Abstract
Few cases of IgA nephropathy with angioimmunoblastic T-cell lymphoma (AITL) have been reported. We herein present the case of a 79-year-old Japanese man with AITL and IgA nephropathy. The patient presented with generalized edema, fatigue, and fever. Laboratory investigations revealed polyclonal gammopathy with a high level of IgA, microscopic hematuria, proteinuria, and some other immunological abnormalities. Computed tomography revealed generalized lymphadenopathy. A diagnosis of AITL and IgA nephropathy was made based on inguinal lymph node and renal biopsies. Following chemotherapy for AITL, the patient's edema, microscopic hematuria, and proteinuria were alleviated. These findings indicate that IgA nephropathy may occur in AITL patients.
Keywords: angioimmunoblastic T-cell lymphoma, immunoglobulin A
Introduction
Angioimmunoblastic T-cell lymphoma (AITL) is a rare tumor that accounts for 1% of all lymphoma cases. It is characterized by the loss of the lymphoid architecture, the presence of pleomorphic cellular infiltrates, and the proliferation of microvasculature in the lymph nodes. Patients usually present with fever, generalized lymphadenopathy, skin rash, polyclonal hypergammaglobulinemia, Coombs-positive anemia, thrombocytopenia, and hypocomplementemia (1). Renal involvement is rare in patients with AITL. However, in some cases involving proteinuria (2), nephrotic syndrome (3), acute renal failure (4,5), and membranous nephropathy (6) have been reported. However, IgA nephropathy with AITL has never been reported. We herein report the case of a Japanese man presenting with AITL and IgA nephropathy.
Case Report
A 79-year-old Japanese man was admitted to our department with generalized edema, fatigue, fever, and weight gain of one week in duration. Two years prior to admission, the patient was diagnosed with IgM-κ monoclonal gammopathy. Follow-up examinations that were performed in another hospital once every six months showed no signs of progression. Aside from monoclonal gammopathy, the patient had a history of diabetes mellitus, hypertension, and benign prostatic hyperplasia. The patient had no family history of renal disease, leukemia, or lymphoma. Amlodipine and sitagliptin were prescribed and were taken on a regular basis. He did not report any recent changes in medications or their dosages, and he experienced no other systemic symptoms.

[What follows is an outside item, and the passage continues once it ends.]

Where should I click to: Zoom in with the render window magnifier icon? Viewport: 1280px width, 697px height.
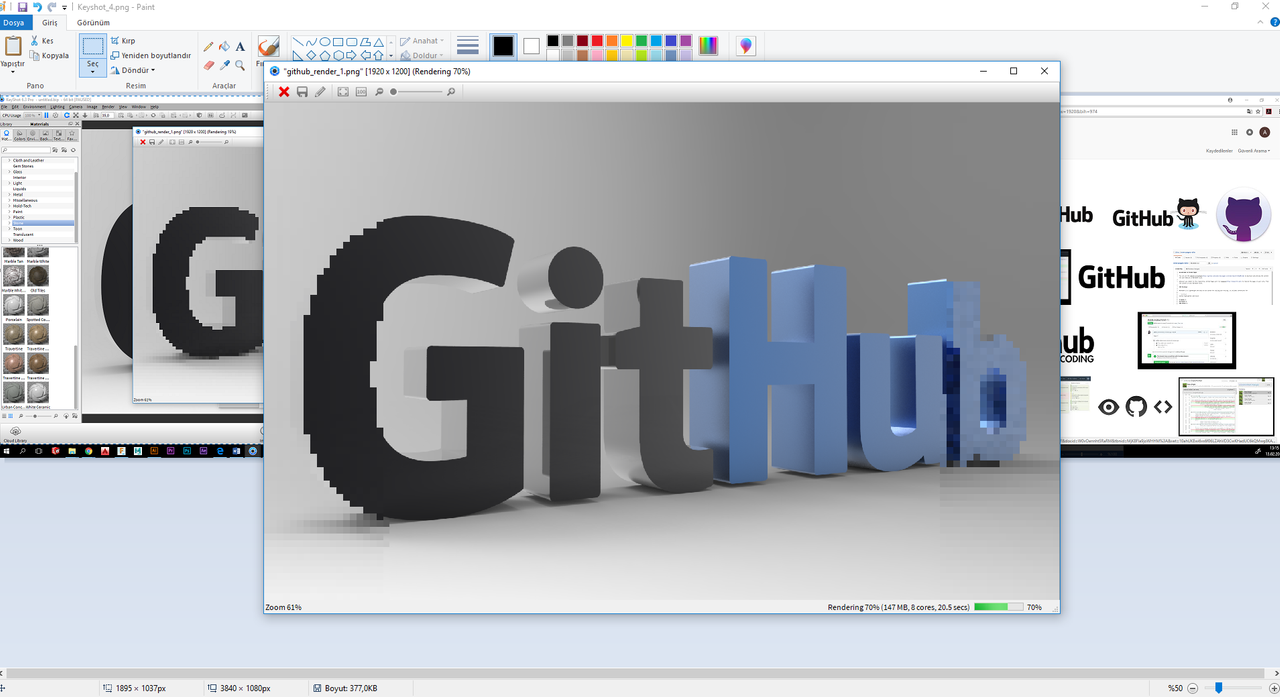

On physical examination, his blood pressure was 140/88 mmHg, his pulse rate was 100/min, his respiratory rate was 24/min with an O2 saturation of 95% on room air, and his body temperature was 37.1°C. Generalized lymphadenopathy and edema were detected. The results of a cardiovascular examination were normal, and auscultation revealed decreased bilateral breath sounds in the lower lung fields. An abdominal examination was unremarkable with no obvious hepatosplenomegaly; a neurological examination was also unremarkable.

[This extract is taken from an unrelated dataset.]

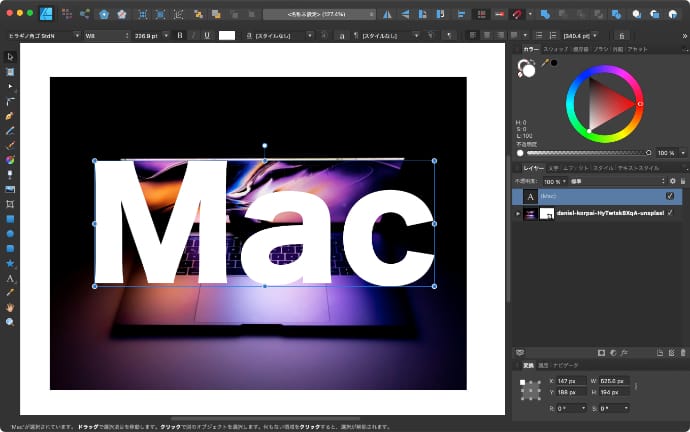690x432 pixels.
Task: Open the snapping options dropdown arrow
Action: (x=530, y=15)
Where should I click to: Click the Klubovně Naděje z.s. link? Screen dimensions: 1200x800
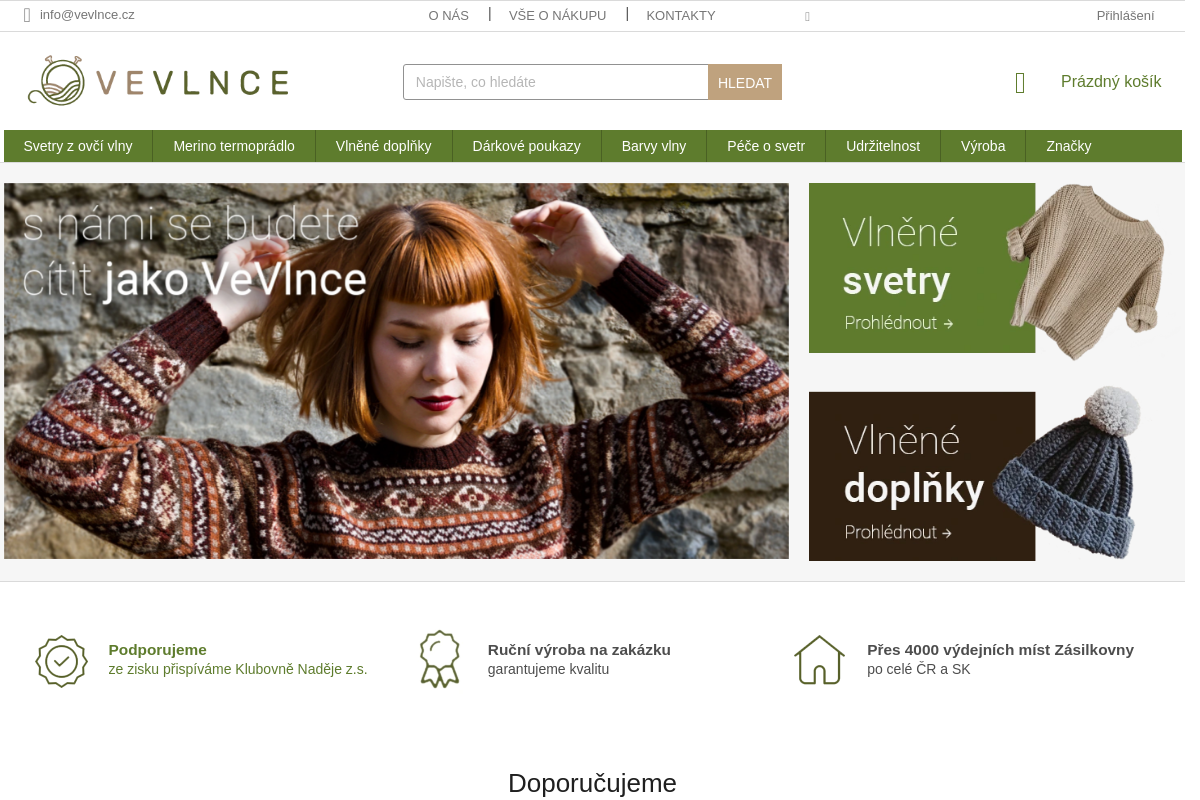coord(300,669)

Laboratory investigations revealed normal complete blood counts and normal bilirubin levels (total bilirubin, 0.7 mg/dL); however, he had elevated levels of transaminases (alanine transaminase, 50 IU/L; aspartate transaminase, 39 IU/L), lactate dehydrogenase (466 IU/L), serum creatinine (1.80 mg/dL), and C-reactive protein (2.08 mg/dL). These findings were consistent with hypergammaglobulinemia (total protein, 9.0 g/dL; albumin, 2.7 g/dL; IgG, 4,161 mg/dL; IgA, 828 mg/dL; and IgM, 525 mg/dL); serum and urine electrophoresis did not detect any monoclonal proteins, including IgM-κ. The other findings included a positive direct Coombs' test, hypocomplementemia (complement component 3, 39 mg/dL; complement component 4, 5 mg/dL; 50% complement hemolysis, <14 U/mL), cryoglobulinemia, antinuclear antibody positivity, a biological false positive reaction, and elevated soluble interleukin-2 receptor (7,810 U/mL) levels. There was no evidence of chronic viral infection (the patient was negative for hepatitis B surface antigen; hepatitis B surface, hepatitis C virus, human immunodeficiency virus, human T-cell leukemia virus type 1, and treponema pallidum antibodies). The patient was negative for anti-neutrophil cytoplasmic antibodies. A spot urinalysis revealed proteinuria (urine protein, 3+, 2.48 g/gCr) and microscopic hematuria (urine blood, 3+). Urinary sediments showed 20-29 red blood cells per high-power field.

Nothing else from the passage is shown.